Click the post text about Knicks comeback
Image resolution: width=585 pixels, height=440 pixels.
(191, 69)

☆ ☆ ☆ ☆

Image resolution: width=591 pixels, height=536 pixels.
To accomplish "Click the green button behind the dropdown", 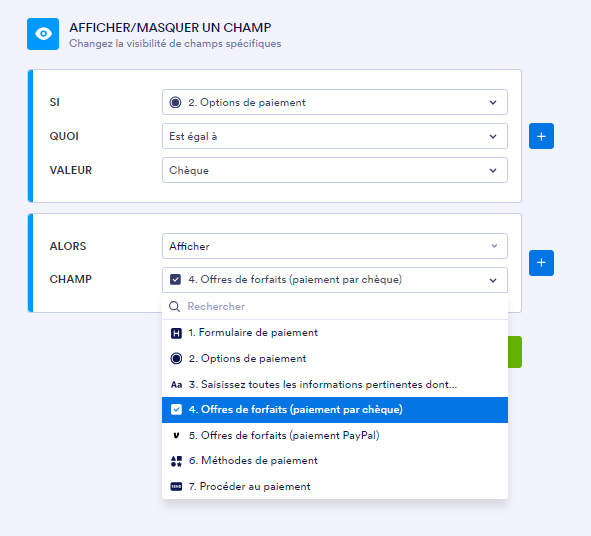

☆ ☆ ☆ ☆

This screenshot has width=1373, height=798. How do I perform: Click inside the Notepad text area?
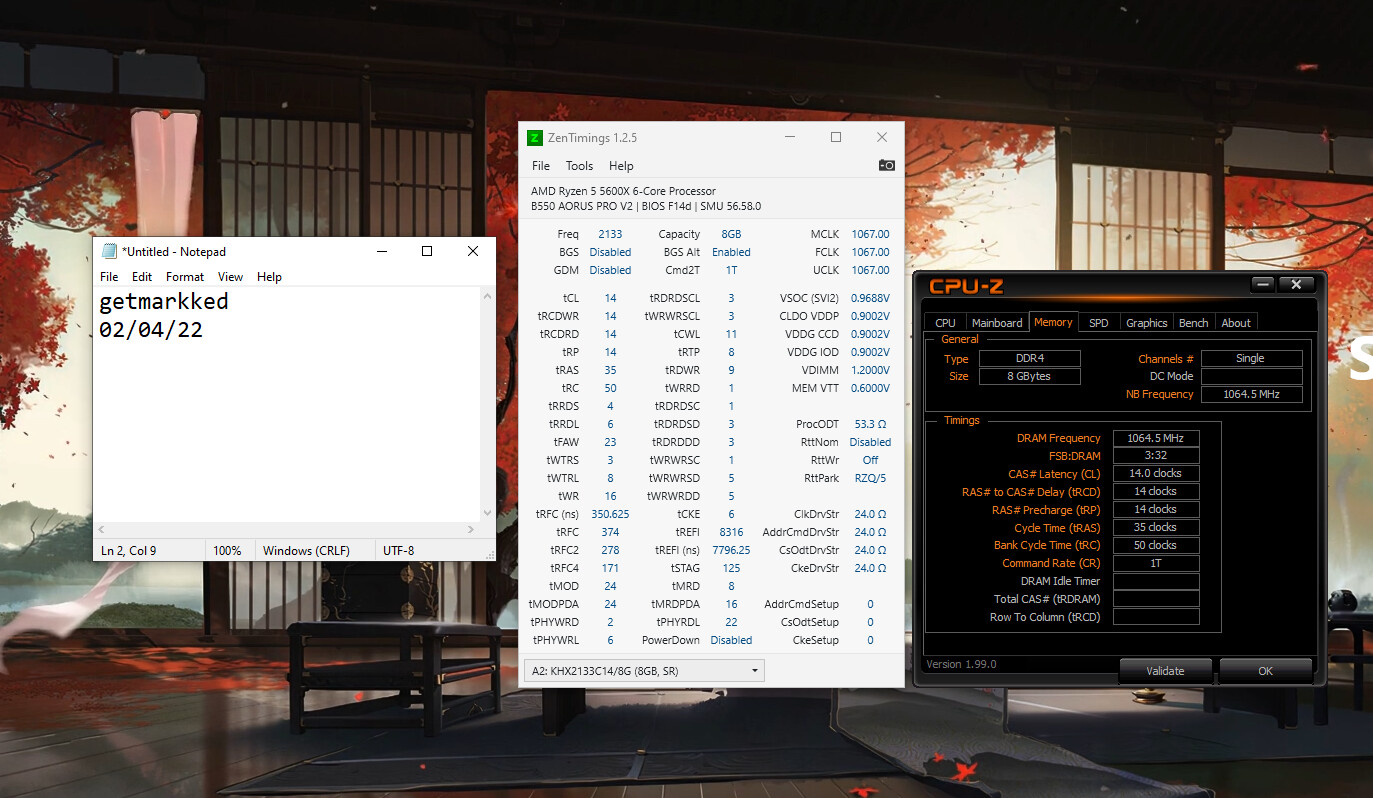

☆ ☆ ☆ ☆

WORK REQUIRED = Return the lines of the records that include the string "text".

RESPONSE =
Click the post text about Knicks comeback
This screenshot has width=1373, height=798. How do I perform: Click inside the Notepad text area?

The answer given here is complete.